UnnaturalLight - Adjustable Colour Temperature Lighting
Welcome to the first post of the blog series on Project UnnaturalLight, an LED lamp with adjustable colour temperature.
Many Shades of White
The sun changes colour throughout the day, as observed from a fixed point on Earth. In the morning, it looks orange/red, and as the day goes on, it will turn blue/white as we hit the middle of the day, and then eventually orange/red again as the day draws to a close.
This is because of Earth’s atmosphere, and how it scatters light at different wavelengths differently, letting more of some to pass through than others.
So why is colour temperature important in the design of a lighting system? Because of the fact that life on Earth evolved in the presence of the sun.

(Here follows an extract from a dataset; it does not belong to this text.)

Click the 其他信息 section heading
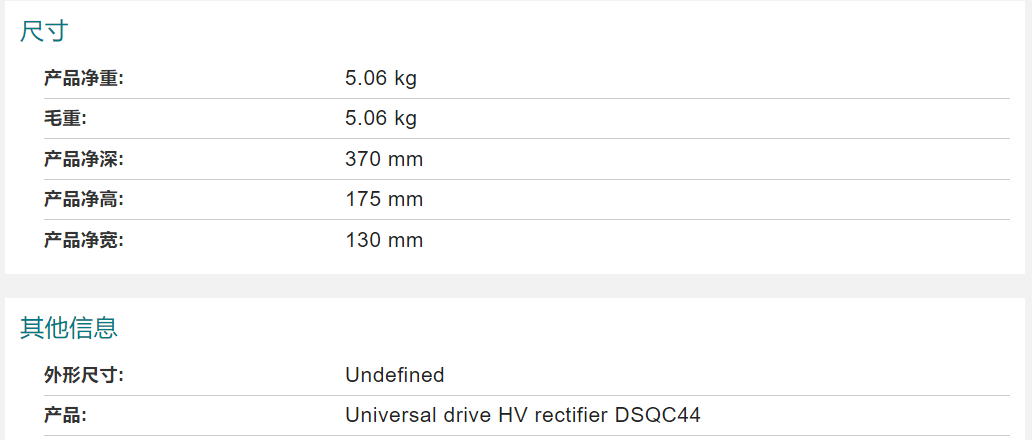[68, 328]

Many animals, including humans, have evolved to take advantage of this daily lighting pattern to regulate our sleep/wake and metabolic cycles. In humans, the hormone melatonin is responsible for regulating a bunch of circadian processes happening inside the body. Examples include “sleep-wake timing, blood pressure regulation, [and] seasonal reproduction” (Wikipedia). How cool is that?!
Blue components of light (there’s a lot more of that in the mid-day sunlight) suppresses melatonin production, and keeps us awake and alert. Lack of blue component in our lights makes us sleepy.
This is why most office spaces and shops use cool/blue lighting, but if you go look for lightbulbs at a supermarket where they mostly sell to consumers replacing bulbs at home, you’ll see mostly warm/yellow lights.
This separation works reasonably well if your work and living spaces are separate, but if you work at home and don’t have a dedicated room for work, using fixed colour temperature lighting is not really ideal.
This is also useful for people who work unusual hours and need a way to better control their circadian rhythm.
The solution? A lamp with adjustable colour temperature!
Colour Temperature
Before we look at colour temperature, we need to cover a bit of physics. In particular, black-body radiation.
As it turned out, if we heat an object to a very high temperature, it will radiate energy in a spectrum (and hence apparent colour, even though it’s really a blend of many wavelengths) that depends almost entirely on the temperature and nothing else – not even the material. At low temperatures most of the radiation is in infrared, but as we get to about 2000K (1727C), we get more and more energy in the visible range, starting with red, orange, yellow, and going up to white and blue as we get to 5000+K. This effect is called black-body radiation.
How the spectrum changes with changes in temperature:
(Image by Dariusz Kowalczyk, from Wikipedia)
So the easiest way to generate light from electricity is to just heat something up. That’s how incandescent light bulbs work. Tungsten has one of the highest melting points among all materials we have discovered at 3695K (3422C), and that’s why we use it to make light filaments. We heat tungsten up to about 2823K (2550C), and basically use it as a black-body radiator.
This method has 2 disadvantages:
- We cannot get white/blue light, because no material we know can go up to the temperature required for that without melting.
- It’s horribly inefficient. Most of the energy is lost as heat. The light source heats the room through conduction, convection, and radiation. This is fine if we also need room heating, but otherwise it’s wasted energy. There’s also energy wasted in infrared and ultraviolet radiation.
In the late 19th century people started looking into different ways to generate light without heating things up to crazy temperatures, and the two most popular setups now are fluorescent tubes and LEDs. Both of which are much more efficient than incandescent lightbulbs.
A light source is said to have a certain colour temperature if it looks like a black-body radiator at the corresponding (thermal) temperature, even if the actual mechanism has nothing to do with black-body radiation.
For example, a 2800K LED bulb looks like a standard incandescent bulb, even though no part of the LED bulb is actually anywhere near 2800K. A 6000K LED bulb would produce similar colour to the mid-day sun, even though obviously it’s nowhere near the temperature on the surface of the sun.
What we are trying to build here is a lamp that has both low temperature (red/yellow) and high temperature (white/blue) LEDs, mixed at different ratios to make intermediate colour temperatures. We will be using pulse-width modulation with a microcontroller to achieve this.
In this first iteration of the project, there will be two knobs on the lamp – one controlling brightness and one controlling colour temperature. In the future we’ll look into making the colour temperature change automatically following the time of day.